It was a market of see-saw on Monday as investors aimed for a direction but none to be found. Equity markets swing from losses to gains as market participants made short term bets on stocks given the volatile environment as latest news roll points to different directions on development of the Ukraine war as well as outlook of inflation, which we will take a deeper dive in this update.
🧨Are we reaching peak inflation?🗽
The latest CPI data shows a promising sign that inflation is peaking. As with all arguments, analysts are pointing to another isle of view.
Investors are considering the PPI data as perhaps more crucial than the CPI. After all, the March PPI had risen by 11.2% compared to a year ago, which is worst off than the CPI reading.
Indeed as one Citi economist pointed out, the PPI was not a reliable predictor of CPI before the pandemic began. Yet, it has become a more accurate indicator with such erratic development over the past year.
🥔PPI data showed strong inflation🥦
Let’s consider the main staple of food, vegetables, which rose 82% in price in March from a year ago. The same applied to grains that had grown 40%. Meat and fish categories also jumped around 23% compared to March 2021. The list goes on, and so is energy too.
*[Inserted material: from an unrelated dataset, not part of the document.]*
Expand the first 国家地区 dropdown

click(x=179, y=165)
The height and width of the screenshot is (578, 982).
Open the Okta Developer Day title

Nonetheless, the Core CPI, which the Fed focuses on, had stripped out these categories in their consideration. Hence, saying that inflation peaked appeared to be a flawed argument.
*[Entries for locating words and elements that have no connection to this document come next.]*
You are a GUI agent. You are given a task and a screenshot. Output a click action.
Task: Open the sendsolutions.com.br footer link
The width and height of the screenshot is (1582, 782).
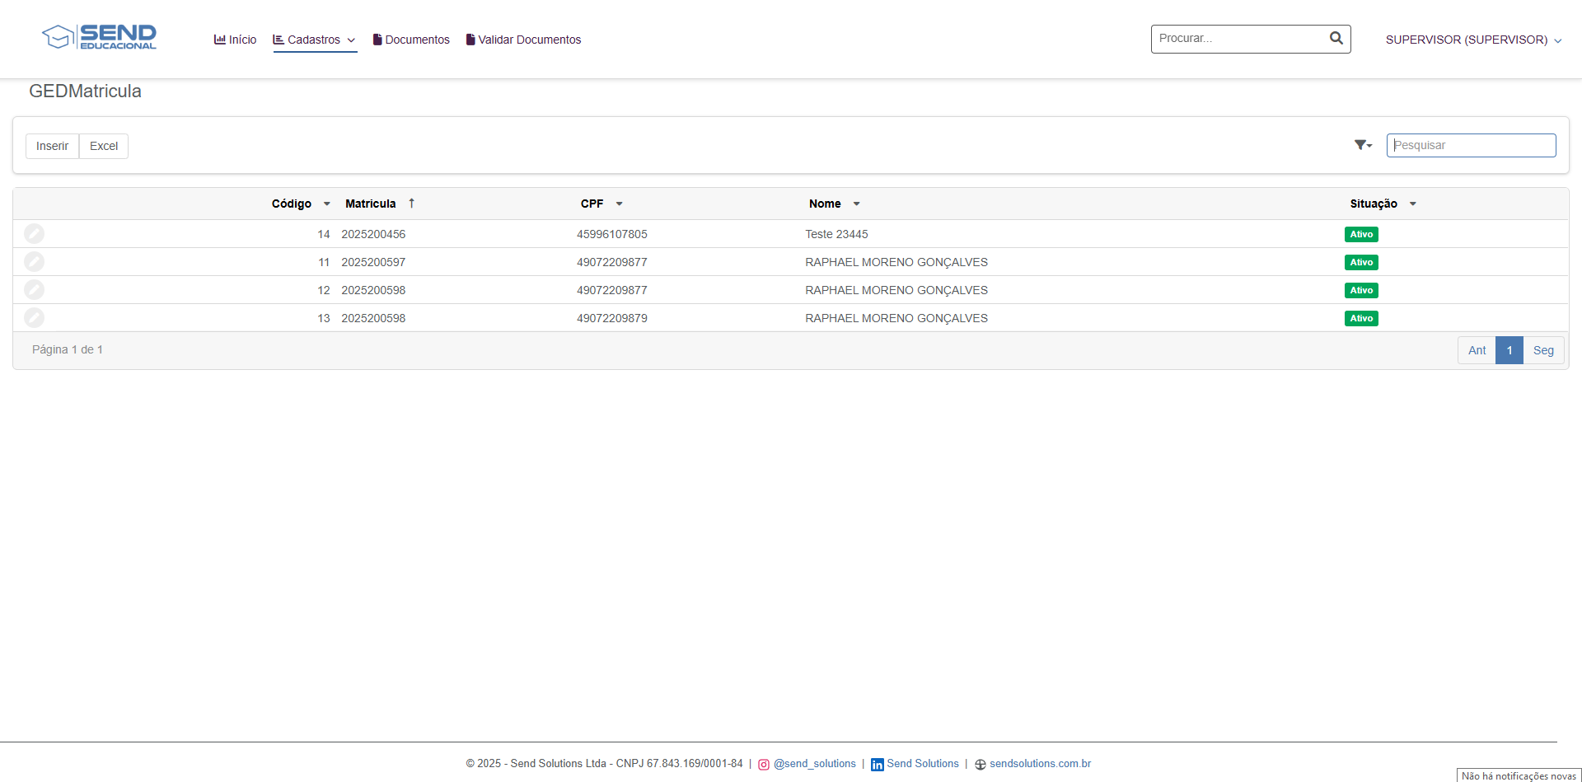[1040, 764]
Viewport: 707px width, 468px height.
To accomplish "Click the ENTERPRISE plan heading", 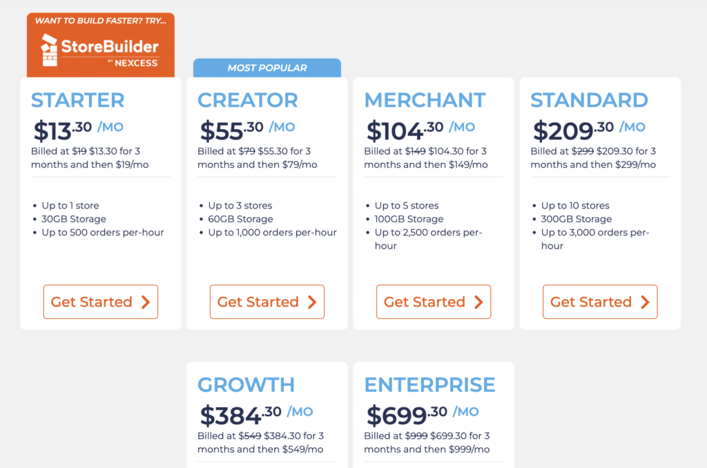I will click(x=429, y=384).
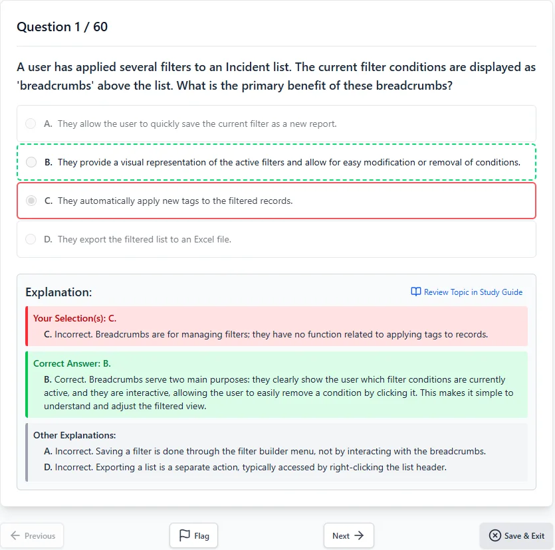This screenshot has height=550, width=555.
Task: Select answer A about saving filters
Action: (x=277, y=124)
⚖️Ukraine War building high food and energy prices🚘
Indeed, given the importance of fertilisers, oil, and crops derived from the region, the war is expected to push prices further and lead to food comprising an ever-larger component of consumers’ expenditure, which tends to lift inflation expectations.
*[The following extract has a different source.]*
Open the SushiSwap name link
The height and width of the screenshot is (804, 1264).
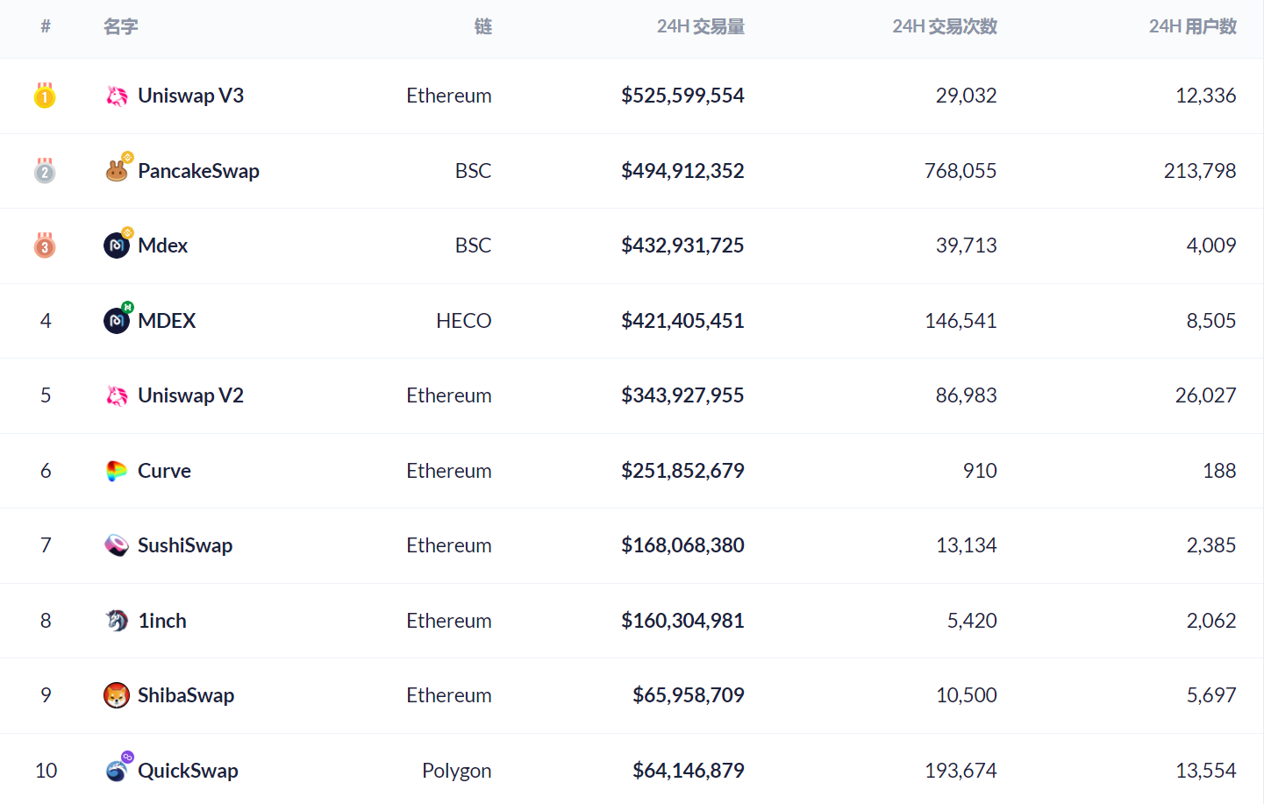(x=185, y=545)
Analysts are calling for investors to be mentally prepared for a renewed burst of inflation in the coming months as commodity price hike risk persists.
📉Profit margin risk💰
So far, companies have held on to their fat profit margin. Nonetheless, Pika World does not see this as a permanent feature, given that corporations do not have infinite pricing power.
The surge in producer prices should prompt management to convey possible profit margin pressure in the coming quarter as the outlook for the second half of the year. The equity market will face a stricter period ahead if this is true.